**SHORT PROBLEM:**
Put this sentence from the post on checking certificate expiry with curl into Spanish: "Here, I'm relying on the appropriate settings of HTTPS_PROXY for these to work through a proxy, but I could have used --proxy."

**SELECTED EXTRACT:**
◇ ◇ ◇ ◇

Here, I'm relying on the appropriate settings of HTTPS_PROXY for these to
work through a proxy, but I could have used --proxy.

The expire date can be parsed into epoch seconds, compared with today's
epoch seconds value, and then checked for expired, or expiring soon:

$ EXP=`curl -Isv https://expired.badssl.com/ 2>&1 >/dev/null | sed -n '/^.
Server certificate:/,/^>/{/expire date:/ {s/^.*: //;p;q;}}'`; [ "$EXP" ] &&
{ SEC_E=`date --date "$EXP" +%s`; NOW_E=`date +%s`; [ $SEC_E -lt $NOW_E ]
&& echo "Certificate expired on $EXP" || { let SEC=$SEC_E-$NOW_E; let
DAYSOLD=$SEC/60/60/24; [ $DAYSOLD -lt 60 ] && echo "Certificate will expire
in under 60 days, on $EXP" || echo "Certificate age is OK (expires on
$EXP)"; } } || echo "Failed to get certificate"
Certificate expired on Apr 12 23:59:59 2015 GMT

$ EXP=`curl -Isv https://www.xymonton.org/ 2>&1 >/dev/null | sed -n '/^.
Server certificate:/,/^>/{/expire date:/ {s/^.*: //;p;q;}}'`; [ "$EXP" ] &&
{ SEC_E=`date --date "$EXP" +%s`; NOW_E=`date +%s`; [ $SEC_E -lt $NOW_E ]
&& echo "Certificate expired on $EXP" || { let SEC=$SEC_E-$NOW_E; let
DAYSOLD=$SEC/60/60/24; [ $DAYSOLD -lt 60 ] && echo "Certificate will expire
in under 60 days, on $EXP" || echo "Certificate age is OK (expires on
$EXP)"; } } || echo "Failed to get certificate"
Certificate will expire in under 60 days, on Oct 16 13:36:15 2023 GMT

$ EXP=`curl -Isv https://www.xymon.org/ 2>&1 >/dev/null | sed -n '/^.
Server certificate:/,/^>/{/expire date:/ {s/^.*: //;p;q;}}'`; [ "$EXP" ] &&
{ SEC_E=`date --date "$EXP" +%s`; NOW_E=`date +%s`; [ $SEC_E -lt $NOW_E ]
&& echo "Certificate expired on $EXP" || { let SEC=$SEC_E-$NOW_E; let
DAYSOLD=$SEC/60/60/24; [ $DAYSOLD -lt 60 ] && echo "Certificate will expire
in under 60 days, on $EXP" || echo "Certificate age is OK (expires on
$EXP)"; } } || echo "Failed to get certificate"
Certificate age is OK (expires on Nov 24 04:47:18 2023 GMT)

J
list Ralph Mitchell · Wed, 30 Aug 2023 02:22:59 -0400 ·
Vernon,

See the attached script to monitor https sites via a proxy.  You'd need to
add the proxy to the Xymon server environment config, something like:

   "PROXY=proxy.mydomain.com:8080"

◇ ◇ ◇ ◇

**DATA PROVIDED:**
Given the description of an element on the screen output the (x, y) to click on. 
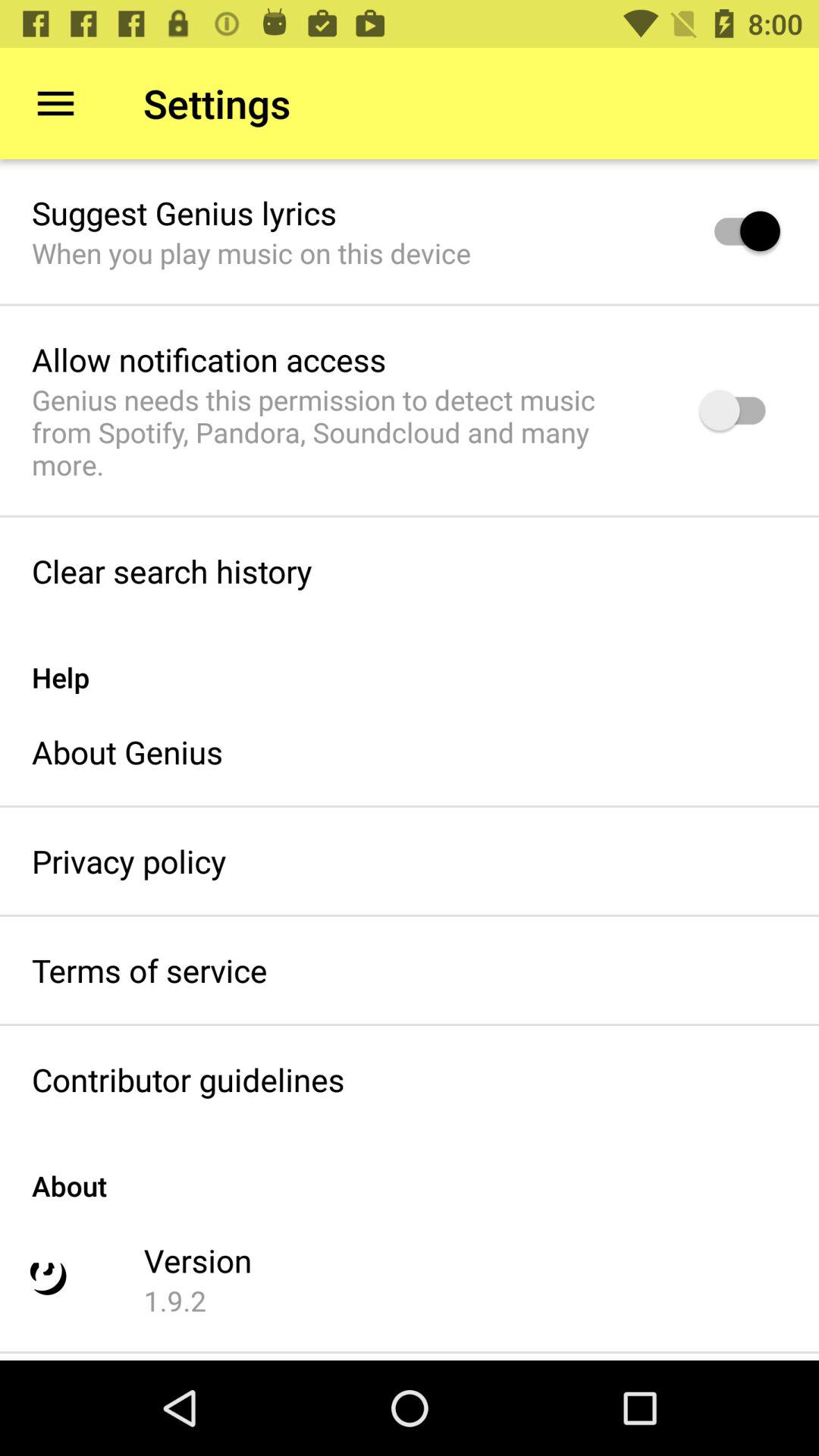
flip to the allow notification access icon (208, 359)
Given the description of an element on the screen output the (x, y) to click on. 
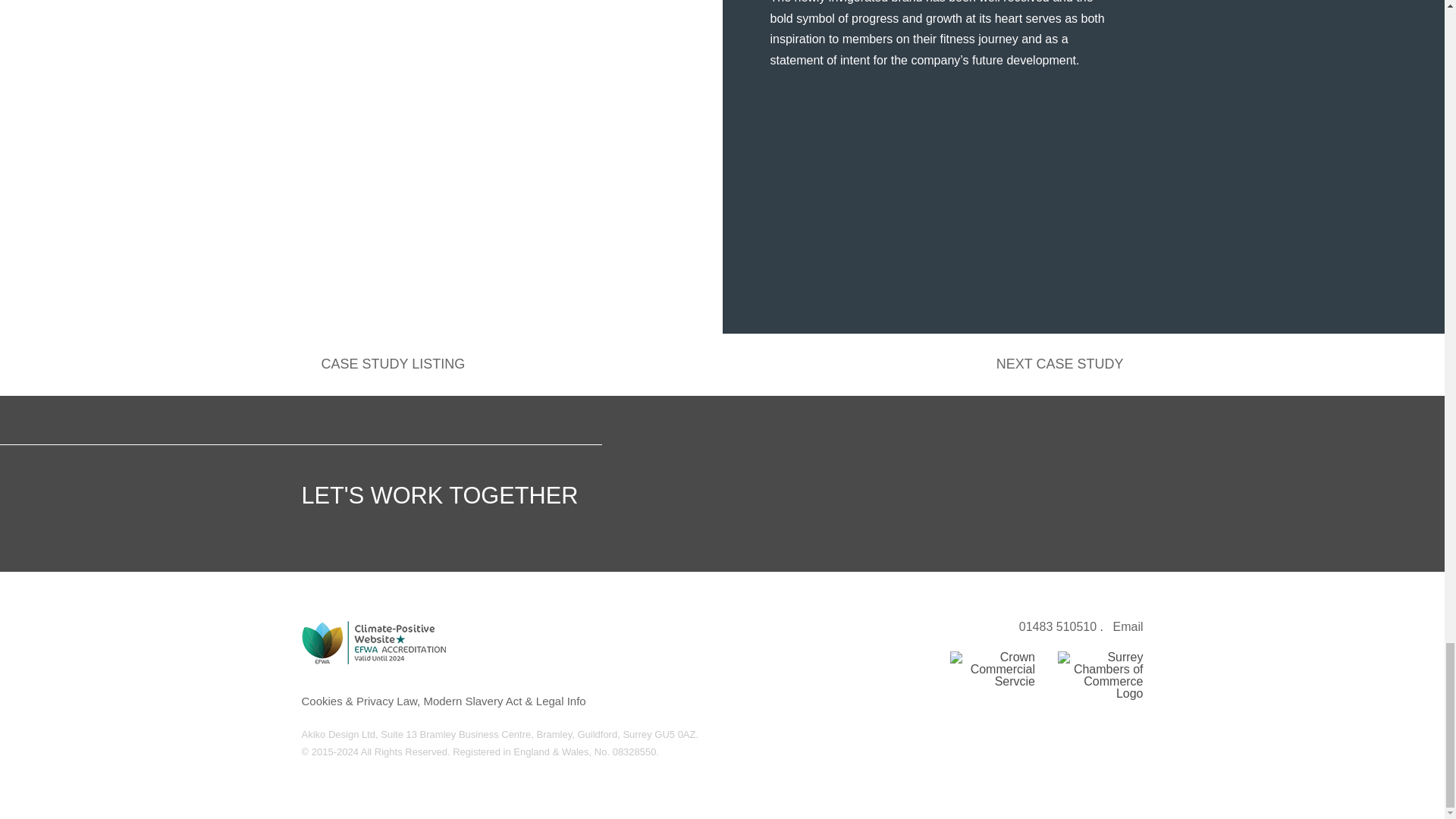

◇ ◇ ◇ ◇

**EXERCISE RESPONSE:**
Aquí dependo de la configuración adecuada de HTTPS_PROXY para que estos funcionen a través de un proxy, pero podría haber usado --proxy.